Nei procedimenti per il riconoscimento della paternità, l’uomo che si rifiuta, senza giustificazione alcuna, di sottoporsi al test del DNA, potrebbe essere considerato padre del bambino.
La Corte di Cassazione con sentenza n. 20235/2012 ha sostenuto che il comportamento processuale delle Parti, nella fattispecie il rifiuto di un uomo di sottoporsi ai test clinici per motivi di privacy, può essere assunto dal Giudice quale argomento di prova e tenuto in debita considerazione dal Giudice anche in assenza della prova relativa all’esistenza di rapporti sessuali intercorsi tra le Parti.
Nel caso sottoposto all’attenzione degli Ermellini, il presunto padre aveva rifiutato di effettuare i consueti esami e il test del DNA: detto rifiuto è stato interpretato quale elemento a sostegno della fondatezza delle ragioni della ex compagna che, a sua volta, aveva offerto ulteriori riscontri probatori – quali sms, tabulati telefonici – al fine di provare l’effettiva relazione intercorsa con il partner il quale aveva addirittura negato di conoscere e di avere intrattenuto una relazione con la donna.

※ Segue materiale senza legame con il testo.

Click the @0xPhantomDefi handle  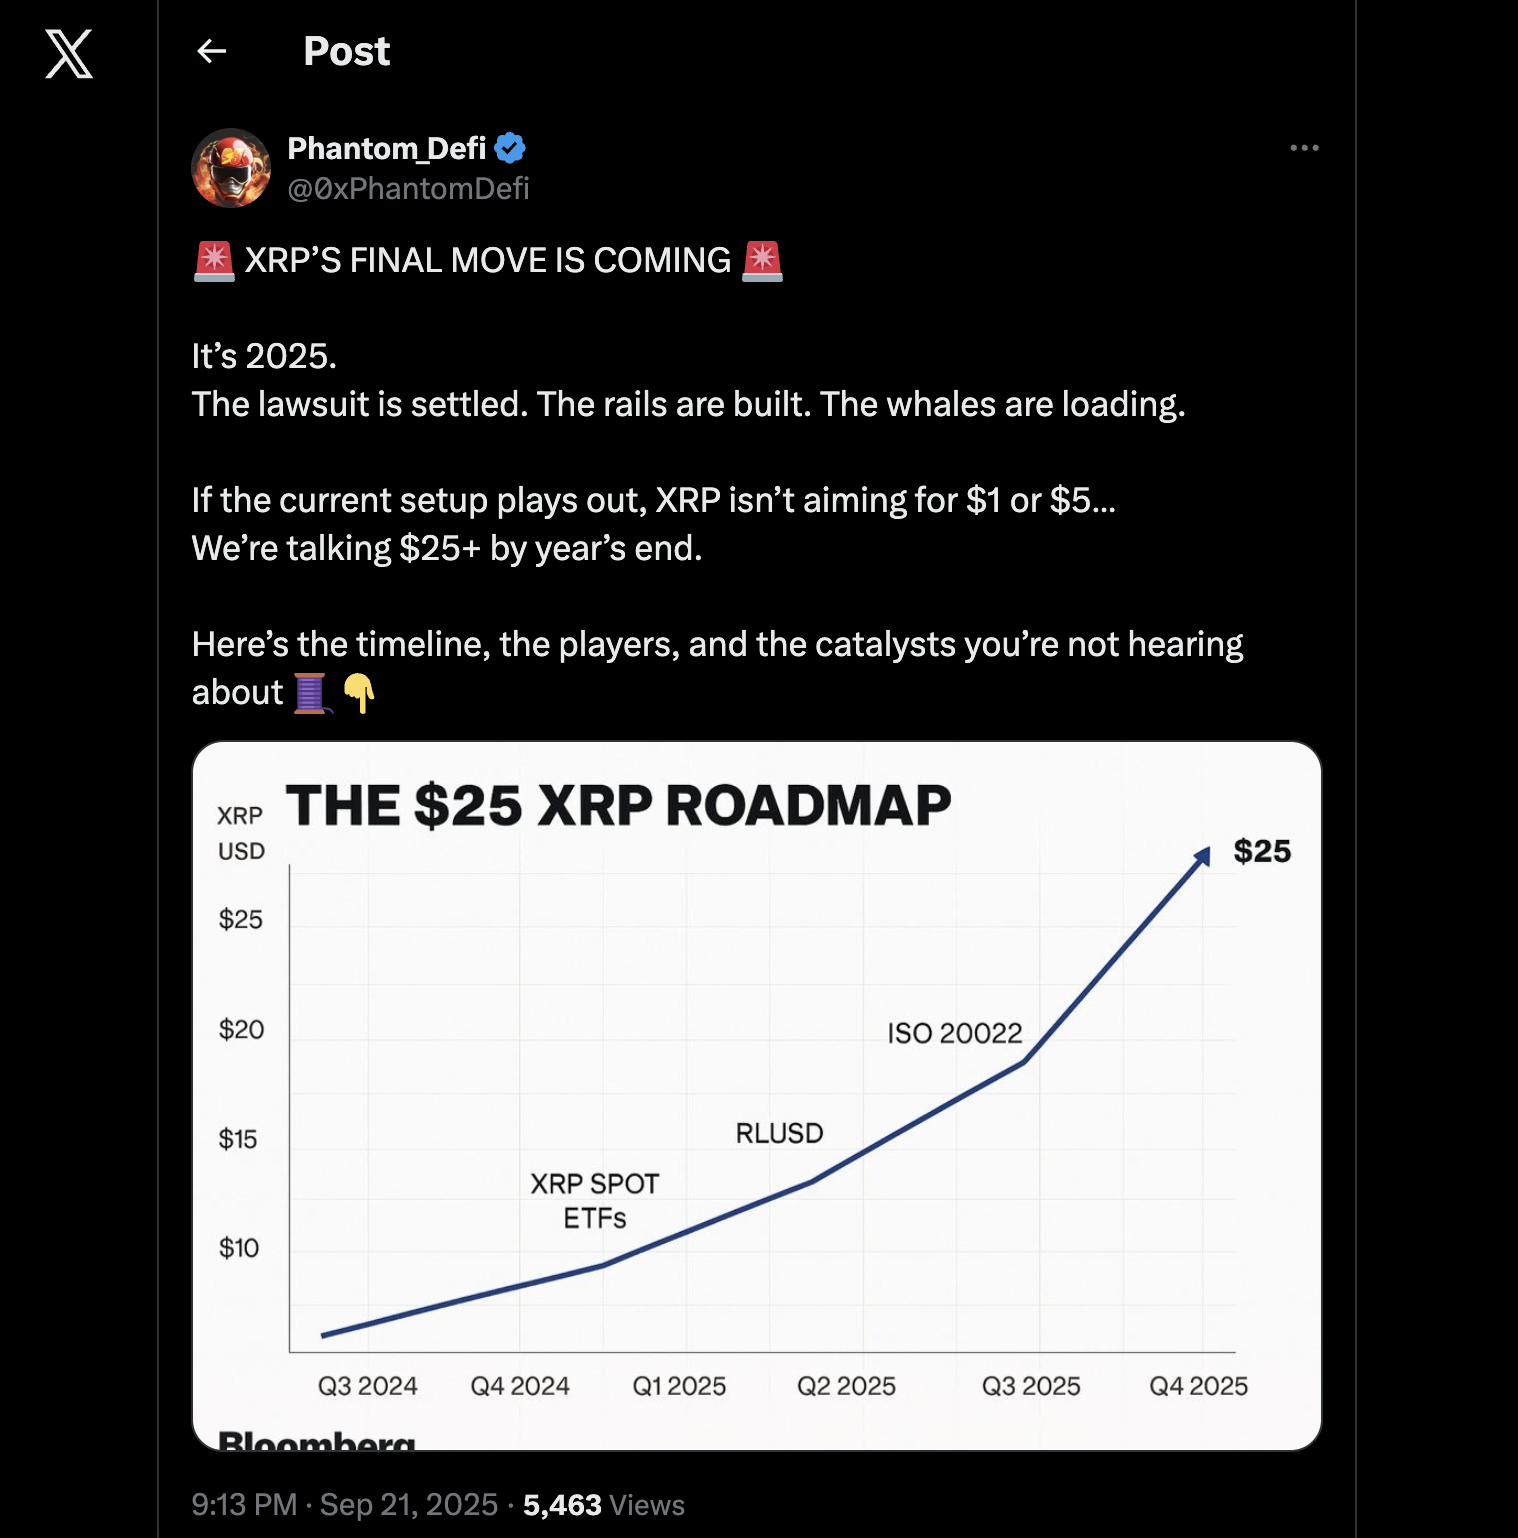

La Corte ha concluso che il rifiuto di sottoporsi ai test medici, fondato esclusivamente sul proprio diritto a non essere costretto ad esami clinici, non può essere ritenuto un valido e giustificato motivo per non sottoporsi agli esami ematologici, anzi “il medesimo rifiuto costituisce un comportamento valutabile da parte del Giudice, anche in caso di mancanza di prove dei rapporti sessuali intercorsi tra le Parti, potendosi trarre la dimostrazione della fondatezza della domanda anche soltanto dal rifiuto ingiustificabile di sottoporsi agli esami ematologici, posto in opportuna e debita correlazione con le dichiarazione e le prove offerte dalla madre”.